• Press Release

Filmmaker Oleg Sentsov and others freed in prisoner swap

September 7, 2019

People hold placards with an appeal to free Ukrainian film director Oleg Sentsov during a rally in Kiev on July 1, 2018, to demand the release Oleg Sentsov and other Ukrainian political prisoners in Russia. - Oleg Sentsov, who is serving a 20-year prison sentence in Russia, who have spent more than a month on hunger strike in jail to demand Moscow release Ukrainian political prisoners. (Photo by Genya SAVILOV / AFP) (Photo credit should read GENYA SAVILOV/AFP/Getty Images)
Reacting to the news that Ukrainian filmmaker Oleg Sentsov and dozens of other detainees have been released as a part of prisoner exchange between Russia and Ukraine, Marie Struthers, Amnesty International’s Director for Eastern Europe and Central Asia, said:

“Oleg Sentsov and many others jailed following Russia’s occupation and illegal annexation of Crimea are simply victims of politically-motivated prosecution and they should never have been imprisoned in the first place. While it is a relief that they are now free, it is a travesty to see them being used as human bargaining chips in political deals.

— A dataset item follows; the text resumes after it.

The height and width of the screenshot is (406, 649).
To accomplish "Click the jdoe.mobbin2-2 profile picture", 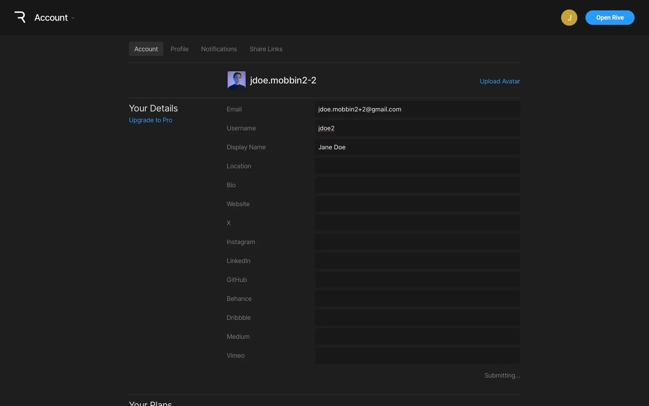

“The conflict in eastern Ukraine opened a new and tragic chapter for human rights in the country and beyond. Following his arrest, illegal transfer to Russia and deeply flawed trial by a military court, Oleg Sentsov spent more than six years behind bars.

“The Russian authorities derisively refused to recognize his Ukrainian citizenship and transported him 3,000 kilometers away from his family and native Crimea to the frost-bitten penal colony at Labytnangi in the far north of Russia.

“No-one should be prosecuted and imprisoned solely for political reasons; we demand justice for all remaining prisoners subjected to these politically-motivated trials, those who had been imprisoned solely for exercising their human rights, should be immediately and unconditionally release.”

Background

On September 7, Russia and Ukraine finalized the exchange of 66 prisoners held in both countries. They include 24 Ukrainian sailors captured off the coast of Crimea last year and Ukrainian filmmaker Oleg Sentsov. In 2015 Oleg was sentenced to 20 years in prison after being found guilty of “terrorism” charges following an unfair trial after he voiced his opposition to Russia’s occupation of Crimea.